Data to use =
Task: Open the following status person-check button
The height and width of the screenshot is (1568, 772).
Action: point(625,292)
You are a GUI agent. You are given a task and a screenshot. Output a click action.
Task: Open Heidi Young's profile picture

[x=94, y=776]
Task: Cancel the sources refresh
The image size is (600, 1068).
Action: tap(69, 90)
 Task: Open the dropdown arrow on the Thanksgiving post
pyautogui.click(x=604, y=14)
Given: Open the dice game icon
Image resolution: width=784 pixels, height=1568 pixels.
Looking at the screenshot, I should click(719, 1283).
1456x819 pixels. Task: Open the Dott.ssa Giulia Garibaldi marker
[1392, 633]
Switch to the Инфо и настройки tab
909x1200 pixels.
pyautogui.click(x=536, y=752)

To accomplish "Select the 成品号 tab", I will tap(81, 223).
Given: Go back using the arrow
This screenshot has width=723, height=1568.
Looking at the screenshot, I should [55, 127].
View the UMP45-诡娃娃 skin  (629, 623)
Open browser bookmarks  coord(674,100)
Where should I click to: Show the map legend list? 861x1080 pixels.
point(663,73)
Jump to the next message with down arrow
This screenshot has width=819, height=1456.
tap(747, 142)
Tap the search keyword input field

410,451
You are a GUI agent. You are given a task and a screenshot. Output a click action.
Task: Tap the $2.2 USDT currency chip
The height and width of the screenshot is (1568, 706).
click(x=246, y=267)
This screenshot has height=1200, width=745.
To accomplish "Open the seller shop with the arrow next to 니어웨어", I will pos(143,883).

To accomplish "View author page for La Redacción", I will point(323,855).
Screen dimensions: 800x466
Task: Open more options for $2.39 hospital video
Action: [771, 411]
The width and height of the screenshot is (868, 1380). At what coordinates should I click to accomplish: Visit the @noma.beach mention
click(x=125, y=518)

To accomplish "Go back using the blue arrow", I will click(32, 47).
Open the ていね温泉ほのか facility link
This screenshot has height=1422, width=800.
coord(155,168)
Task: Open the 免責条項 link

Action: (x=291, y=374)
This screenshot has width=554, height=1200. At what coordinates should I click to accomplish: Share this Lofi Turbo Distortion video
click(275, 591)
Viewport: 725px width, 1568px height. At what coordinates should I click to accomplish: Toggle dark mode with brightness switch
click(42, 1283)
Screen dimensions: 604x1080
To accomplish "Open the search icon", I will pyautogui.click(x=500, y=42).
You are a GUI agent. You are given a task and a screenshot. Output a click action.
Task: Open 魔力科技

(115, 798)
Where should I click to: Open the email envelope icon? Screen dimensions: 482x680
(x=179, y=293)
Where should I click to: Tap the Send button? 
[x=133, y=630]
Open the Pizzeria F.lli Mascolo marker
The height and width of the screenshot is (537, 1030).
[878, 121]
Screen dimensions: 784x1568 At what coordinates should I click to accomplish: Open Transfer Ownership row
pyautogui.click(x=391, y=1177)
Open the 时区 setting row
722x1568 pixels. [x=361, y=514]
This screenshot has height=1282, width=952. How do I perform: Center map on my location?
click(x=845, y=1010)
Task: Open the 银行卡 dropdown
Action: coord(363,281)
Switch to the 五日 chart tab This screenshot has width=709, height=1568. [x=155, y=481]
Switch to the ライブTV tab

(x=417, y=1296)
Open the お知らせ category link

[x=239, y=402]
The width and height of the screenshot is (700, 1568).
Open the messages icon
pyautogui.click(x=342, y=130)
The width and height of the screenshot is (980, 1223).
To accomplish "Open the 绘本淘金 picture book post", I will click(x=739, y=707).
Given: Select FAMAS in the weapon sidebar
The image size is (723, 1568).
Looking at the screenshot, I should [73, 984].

Written instruction = Rewrite all of the rows above, replacing "At what coordinates should I click to accomplish" with "Where should I tap to complete" and leaving everything else unchanged.

Full solution =
Task: Open the following status person-check button
The height and width of the screenshot is (1568, 772).
Action: point(625,292)
You are a GUI agent. You are given a task and a screenshot. Output a click action.
Task: Open Heidi Young's profile picture

[x=94, y=776]
Task: Cancel the sources refresh
The image size is (600, 1068).
Action: tap(69, 90)
 Task: Open the dropdown arrow on the Thanksgiving post
pyautogui.click(x=604, y=14)
Given: Open the dice game icon
Image resolution: width=784 pixels, height=1568 pixels.
Looking at the screenshot, I should click(719, 1283).
1456x819 pixels. Task: Open the Dott.ssa Giulia Garibaldi marker
[1392, 633]
Switch to the Инфо и настройки tab
909x1200 pixels.
pyautogui.click(x=536, y=752)

To accomplish "Select the 成品号 tab", I will tap(81, 223).
Given: Go back using the arrow
This screenshot has width=723, height=1568.
Looking at the screenshot, I should [55, 127].
View the UMP45-诡娃娃 skin  (629, 623)
Open browser bookmarks  coord(674,100)
Where should I click to: Show the map legend list? 861x1080 pixels.
point(663,73)
Jump to the next message with down arrow
This screenshot has width=819, height=1456.
tap(747, 142)
Tap the search keyword input field

410,451
You are a GUI agent. You are given a task and a screenshot. Output a click action.
Task: Tap the $2.2 USDT currency chip
The height and width of the screenshot is (1568, 706).
click(x=246, y=267)
This screenshot has height=1200, width=745.
To accomplish "Open the seller shop with the arrow next to 니어웨어", I will pos(143,883).

To accomplish "View author page for La Redacción", I will point(323,855).
Screen dimensions: 800x466
Task: Open more options for $2.39 hospital video
Action: [771, 411]
The width and height of the screenshot is (868, 1380). Where should I tap to complete: Visit the @noma.beach mention
click(x=125, y=518)

To accomplish "Go back using the blue arrow", I will click(32, 47).
Open the ていね温泉ほのか facility link
This screenshot has height=1422, width=800.
coord(155,168)
Task: Open the 免責条項 link

Action: (x=291, y=374)
This screenshot has width=554, height=1200. Where should I tap to complete: Share this Lofi Turbo Distortion video
click(275, 591)
Viewport: 725px width, 1568px height. Where should I tap to complete: Toggle dark mode with brightness switch
click(42, 1283)
Screen dimensions: 604x1080
To accomplish "Open the search icon", I will pyautogui.click(x=500, y=42).
You are a GUI agent. You are given a task and a screenshot. Output a click action.
Task: Open 魔力科技

(115, 798)
Where should I click to: Open the email envelope icon? Screen dimensions: 482x680
(x=179, y=293)
Where should I click to: Tap the Send button? 
[x=133, y=630]
Open the Pizzeria F.lli Mascolo marker
The height and width of the screenshot is (537, 1030).
[878, 121]
Screen dimensions: 784x1568 Where should I tap to complete: Open Transfer Ownership row
pyautogui.click(x=391, y=1177)
Open the 时区 setting row
722x1568 pixels. [x=361, y=514]
This screenshot has height=1282, width=952. How do I perform: Center map on my location?
click(x=845, y=1010)
Task: Open the 银行卡 dropdown
Action: coord(363,281)
Switch to the 五日 chart tab This screenshot has width=709, height=1568. [x=155, y=481]
Switch to the ライブTV tab

(x=417, y=1296)
Open the お知らせ category link

[x=239, y=402]
The width and height of the screenshot is (700, 1568).
Open the messages icon
pyautogui.click(x=342, y=130)
The width and height of the screenshot is (980, 1223).
To accomplish "Open the 绘本淘金 picture book post", I will click(x=739, y=707).
Given: Select FAMAS in the weapon sidebar
The image size is (723, 1568).
Looking at the screenshot, I should [73, 984].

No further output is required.